(Stored dataset items)
-----

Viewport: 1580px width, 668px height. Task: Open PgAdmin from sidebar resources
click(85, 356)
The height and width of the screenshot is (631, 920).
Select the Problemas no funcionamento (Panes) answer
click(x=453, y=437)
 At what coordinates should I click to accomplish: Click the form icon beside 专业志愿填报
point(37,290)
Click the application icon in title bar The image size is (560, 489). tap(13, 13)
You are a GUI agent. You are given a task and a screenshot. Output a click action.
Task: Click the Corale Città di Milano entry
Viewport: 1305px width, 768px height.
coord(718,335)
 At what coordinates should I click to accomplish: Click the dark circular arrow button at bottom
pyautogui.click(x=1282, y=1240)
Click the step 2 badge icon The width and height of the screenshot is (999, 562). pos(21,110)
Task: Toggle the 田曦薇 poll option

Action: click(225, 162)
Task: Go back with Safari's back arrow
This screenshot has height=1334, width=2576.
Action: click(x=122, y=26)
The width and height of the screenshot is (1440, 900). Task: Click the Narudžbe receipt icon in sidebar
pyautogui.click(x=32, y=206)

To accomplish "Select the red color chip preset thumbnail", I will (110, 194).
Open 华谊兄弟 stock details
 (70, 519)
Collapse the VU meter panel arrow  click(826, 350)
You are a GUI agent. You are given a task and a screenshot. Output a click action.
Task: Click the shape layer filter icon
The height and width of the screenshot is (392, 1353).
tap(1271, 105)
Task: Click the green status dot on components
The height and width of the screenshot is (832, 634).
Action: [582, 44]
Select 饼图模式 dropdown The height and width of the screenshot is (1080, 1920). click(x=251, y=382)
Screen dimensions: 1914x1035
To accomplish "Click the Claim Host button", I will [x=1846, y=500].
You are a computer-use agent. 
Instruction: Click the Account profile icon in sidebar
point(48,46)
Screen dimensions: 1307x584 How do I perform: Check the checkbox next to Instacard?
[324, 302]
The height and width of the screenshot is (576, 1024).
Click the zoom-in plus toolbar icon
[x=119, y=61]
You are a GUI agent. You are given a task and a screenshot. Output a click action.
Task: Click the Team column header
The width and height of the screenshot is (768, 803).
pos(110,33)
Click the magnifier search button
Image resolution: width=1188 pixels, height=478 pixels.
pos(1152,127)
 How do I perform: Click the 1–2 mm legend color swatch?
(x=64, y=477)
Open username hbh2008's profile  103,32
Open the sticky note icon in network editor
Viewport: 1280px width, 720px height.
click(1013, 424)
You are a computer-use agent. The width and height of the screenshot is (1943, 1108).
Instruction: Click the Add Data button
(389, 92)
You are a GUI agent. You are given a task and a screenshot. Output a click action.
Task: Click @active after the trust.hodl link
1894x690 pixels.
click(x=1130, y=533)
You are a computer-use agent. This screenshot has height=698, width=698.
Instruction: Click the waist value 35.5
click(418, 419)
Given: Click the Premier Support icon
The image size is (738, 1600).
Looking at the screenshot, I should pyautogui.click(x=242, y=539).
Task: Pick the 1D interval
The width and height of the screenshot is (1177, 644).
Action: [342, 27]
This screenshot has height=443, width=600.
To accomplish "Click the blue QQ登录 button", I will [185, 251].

-----

Copy the material above word for word, from the line containing "Select 饼图模式 dropdown" through the line containing "will [x=1846, y=500].".

Result below =>
Select 饼图模式 dropdown The height and width of the screenshot is (1080, 1920). click(x=251, y=382)
Screen dimensions: 1914x1035
To accomplish "Click the Claim Host button", I will [x=1846, y=500].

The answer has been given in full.